The opposition blocked the passage of a third bill on the day’s agenda when most of its members left the house quietly, leaving the 342-seat house without the required quorum of 86, or one-fourth of its total strength, forcing the chair to announce an adjournment until 10am on Thursday.

The speaker showed some rare accommodation for the opposition as he invited some PPP members to meet him in his chamber to discuss a planned adjournment motion about President Gen Pervez Musharraf’s statements in favour of the controversial Kalabagh dam project and then allowed PPP member Naheed Khan to speak her mind out against what she called a ‘media trial’ of Ms Bhutto for the past seven years.

She asked the chair to stop ministers from defaming Ms Bhutto and, without naming Sheikh Rashid, protested against his remarks to reporters in which he called a Swiss court trial of her and Asif Ali Zardari “a question of life and death” for the self-exiled former premier.

The speaker ruled out Ms Khan’s point of order after she had aired her anger, but some other PPP members raised the issue again after the chair showed a concession to the so-called ‘forward bloc’ in the ruling Pakistan Muslim League (PML) over a privilege question one of its members, Farooq Amjad Meer, had sought to raise about a complaint.

The speaker had initially declined to entertain the privilege question saying the time set for raising such issues, soon after the question hour, had already passed. But, he changed his mind after ‘forward bloc’ leader Riaz Hussain Pirzada and another member stood up to insist that the matter be taken up immediately.

However, the issue was put off until Thursday as suggested by Mr Pirzada. Upon this, PPP chief whip Khurshid Ahmed Shah named the information minister for using what he called derogatory remarks about Ms Bhutto. He and several other party members stood up in protest and announced the walkout.

While PML-N and some MMA members immediately joined the PPP walkout, most MMA members stayed behind. But they all left the chamber after PML-N’s Tehmina Daultana and some other opposition members were seen persuading them to join the protest by apparently reminding them of a decision of opposition alliances to stage protest walkouts together.

The Pakistan Telecommunication (Reorganisation) (Amendment) Bill, which was taken for a general debate on Monday, and the Hydrocarbon Development Institute of Pakistan Bill, already passed by the Senate, generated some heat before being passed by the ruling coalition’s majority, which accepted some government-proposed amendments, but rejected some others moved by MMA members.

While the first bill is aimed to facilitate the privatization of the telecom sector, the second gives the needed cover of an act of parliament — in the light of a Supreme Court ruling — to the already existing Hydrocarbon Development Institute of Pakistan, set up in 1984, as an autonomous organization under the petroleum and natural resources ministry.
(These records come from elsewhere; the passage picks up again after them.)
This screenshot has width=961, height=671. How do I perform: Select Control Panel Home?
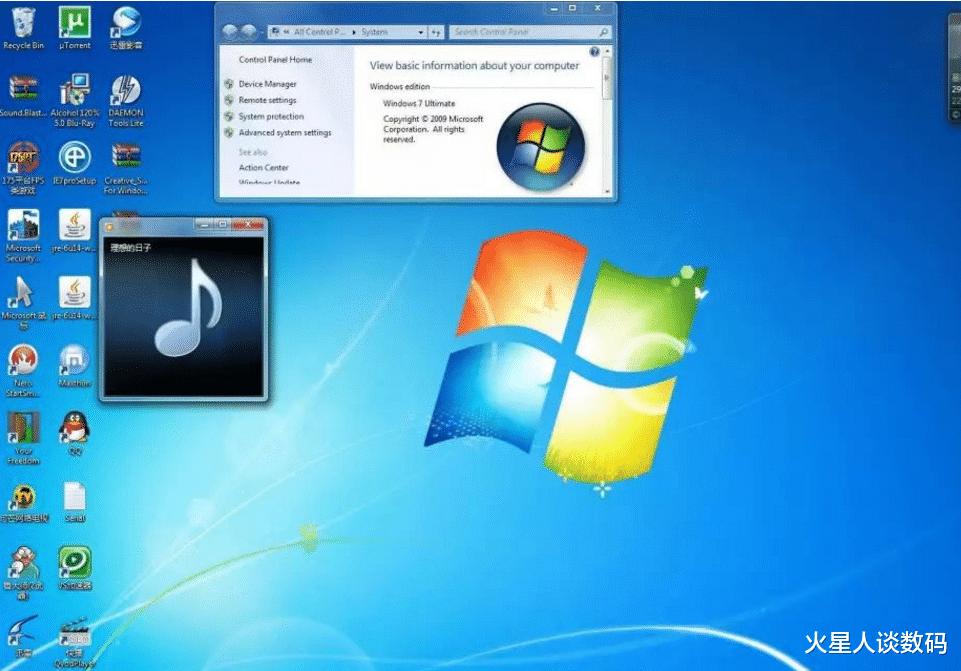(x=276, y=59)
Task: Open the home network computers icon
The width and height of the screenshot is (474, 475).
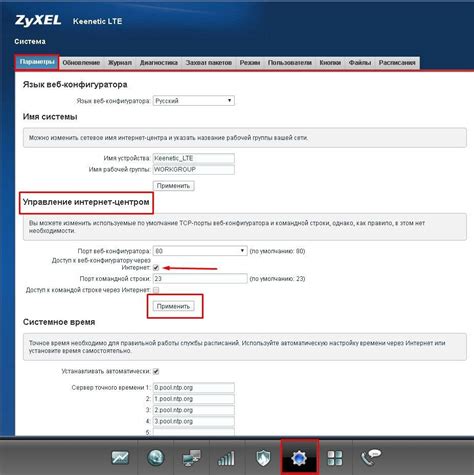Action: tap(192, 458)
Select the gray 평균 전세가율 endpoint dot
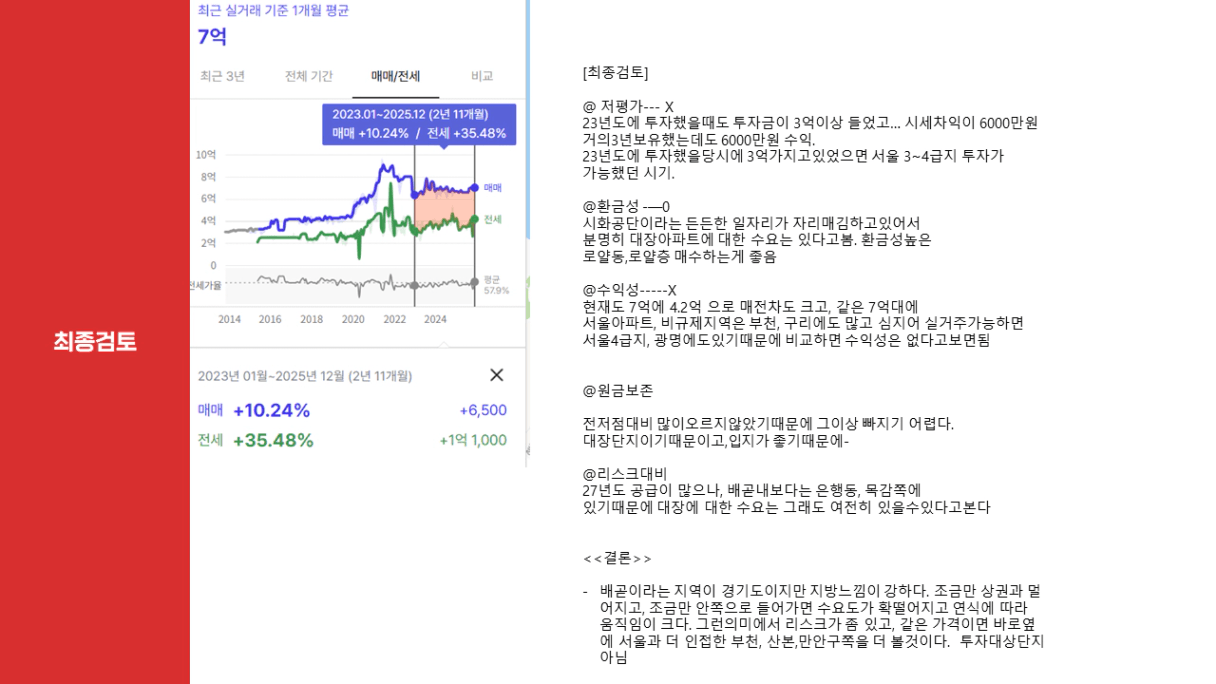 pyautogui.click(x=474, y=283)
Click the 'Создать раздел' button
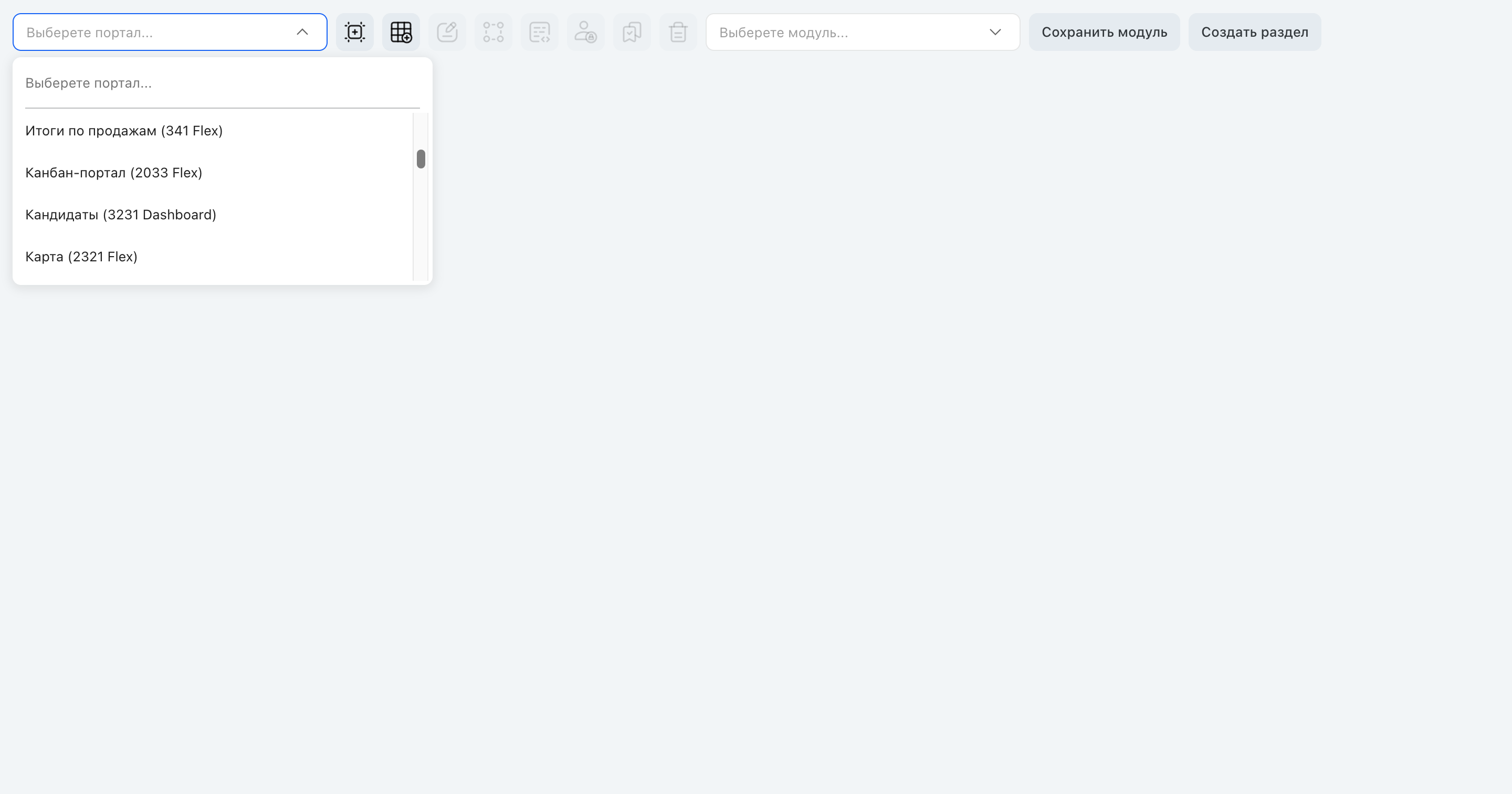1512x794 pixels. 1254,31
KALABAGH DAM: The adjournment motion on the Kalabagh dam project seeks an immediate debate on the issue, accusing the president of insisting on the project “without consulting all stake-holders”.

“This is a clear example of the military government’s complete disregard to the sufferings of the people of Pakistan. It not only threatens the federation (of Pakistan) but is a clear attempt to sow discord among the provinces at a time when the country needs to focus on the gravest crisis that has hit it since 1971,” the motion said in references to the Oct 8 earthquake and the 1971 secession of former East Pakistan.